At Beach House Center for Recovery, we offer evidence-backed, compassionate treatment for morphine addiction and dependency. Our caring team of addiction specialists provides personalized treatment programs to address the root causes of substance use disorders.

Morphine is a major part of a criminally profitable and socially popular epidemic ravaging the nation and undermining public safety and health. The name morphine is derived from the Greek god Morpheus, “the god of dreams.”

Morphine’s euphoric, dreamlike effects led to its popularity as an illicit recreational drug. It is sold on the street under the following monikers:

  • Dreamer
  • God’s Drug
  • Miss Emma
  • Mister Blue
  • Monkey
  • Morpho
  • Roxanol
  • White Stuff

What is Morphine?

Morphine is an opioid drug used to treat pain. It is derived from the opium poppy plant and can be taken orally, injected directly into the bloodstream, or inhaled through a device such as a nebulizer. The drug works by binding to the opioid receptors in the brain and spinal cord, blocking pain perception and producing a sense of euphoria.

Morphine was first isolated from opium poppies in 1804 by German scientist Friedrich Sertürner. It quickly became a popular pain treatment and was widely used during the American Civil War. Morphine was also used to help treat symptoms of alcohol withdrawal, with many people becoming dependent on it.

Throughout the 20th century, morphine’s medical use has declined significantly due to the introduction of safer and more effective pain medications. However, the drug is still widely used recreationally and is responsible for many addictions and overdoses.

[Stored data]
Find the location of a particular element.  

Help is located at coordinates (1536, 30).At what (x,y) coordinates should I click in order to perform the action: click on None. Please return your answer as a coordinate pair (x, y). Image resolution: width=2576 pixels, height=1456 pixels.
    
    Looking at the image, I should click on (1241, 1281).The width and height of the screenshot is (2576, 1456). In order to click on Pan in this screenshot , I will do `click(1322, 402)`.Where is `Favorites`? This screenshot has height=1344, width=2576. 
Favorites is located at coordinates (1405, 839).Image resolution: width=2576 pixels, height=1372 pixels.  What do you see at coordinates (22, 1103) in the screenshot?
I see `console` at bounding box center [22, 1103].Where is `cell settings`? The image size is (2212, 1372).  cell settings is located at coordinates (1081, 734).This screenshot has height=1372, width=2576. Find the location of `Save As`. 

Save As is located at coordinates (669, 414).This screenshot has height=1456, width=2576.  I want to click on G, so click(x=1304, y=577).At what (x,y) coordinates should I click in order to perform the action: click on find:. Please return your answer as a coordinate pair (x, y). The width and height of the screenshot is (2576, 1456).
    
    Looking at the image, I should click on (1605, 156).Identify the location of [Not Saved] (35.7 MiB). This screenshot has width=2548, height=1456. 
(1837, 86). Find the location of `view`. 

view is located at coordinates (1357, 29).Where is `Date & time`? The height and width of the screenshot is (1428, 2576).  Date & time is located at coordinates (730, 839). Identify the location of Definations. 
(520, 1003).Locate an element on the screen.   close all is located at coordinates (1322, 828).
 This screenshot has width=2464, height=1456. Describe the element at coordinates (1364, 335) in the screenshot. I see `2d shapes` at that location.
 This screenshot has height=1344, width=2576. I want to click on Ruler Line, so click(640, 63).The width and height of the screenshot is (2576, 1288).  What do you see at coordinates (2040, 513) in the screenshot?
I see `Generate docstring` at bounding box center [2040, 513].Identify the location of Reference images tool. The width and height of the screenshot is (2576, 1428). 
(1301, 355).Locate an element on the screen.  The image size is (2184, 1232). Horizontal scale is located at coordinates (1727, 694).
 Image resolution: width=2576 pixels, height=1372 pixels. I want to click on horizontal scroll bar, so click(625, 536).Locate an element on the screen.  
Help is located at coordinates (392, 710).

Task instructions:
Continue the morphine article from its final sentence, keeping its voice and focus.

Response to this exercise:
What is Morphine Addiction?

Morphine addiction is a serious and potentially life-threatening condition affecting millions of people worldwide. Morphine addiction can occur quickly and easily and can have devastating consequences.

Those addicted to morphine can develop a tolerance, meaning they need increasingly of the drug to achieve the same effects. Eventually, they may begin experiencing withdrawal symptoms when they try to quit, making it difficult to break the cycle of addiction.

Why is Morphine Addictive?

People become addicted to morphine for many reasons, including its ability to provide a feeling of euphoria, followed by a sense of relaxation. People who experience mood disorders, such as depression and anxiety, find that morphine provides a temporary escape from emotional pain.  

Over time, the body can become physically dependent on morphine. After long-term use of morphine, the body will adjust to its presence, and the user will need to take more of the drug to feel the same effects. 

Side Effects of Morphine

While morphine is an effective way to treat severe pain, the risks of morphine are considerable.

Here are some of the most common side effects of morphine:

  • Nausea and vomiting: Nausea and vomiting are the most common side effects of morphine and can also be a symptom of opioid withdrawal. 
  • Constipation: Morphine slows down the digestive system, causing the food to move more slowly through the intestines.
  • Drowsiness: Morphine causes the body to become relaxed, making it difficult to stay awake for long periods.
  • Cognitive decline: Morphine affects the areas of the brain responsible for memory formation. Morphine can also disrupt the normal functioning of certain neurotransmitters, such as acetylcholine, which are important for learning and memory.
  • Respiratory depression: Respiratory depression is a serious side effect of morphine. Morphine slows down breathing, leading to a decreased oxygen supply to the brain and other organs, which can be life-threatening.

What are Morphine Abuse Symptoms?

The effects of morphine abuse can be catastrophic. Knowing common morphine addiction symptoms can help you identify if you or someone you know is struggling with this issue. Here are five morphine abuse signs:

  • Increased Tolerance: Over time, a person’s body may become used to the effects of morphine, making it less effective and causing users to increase the dosage.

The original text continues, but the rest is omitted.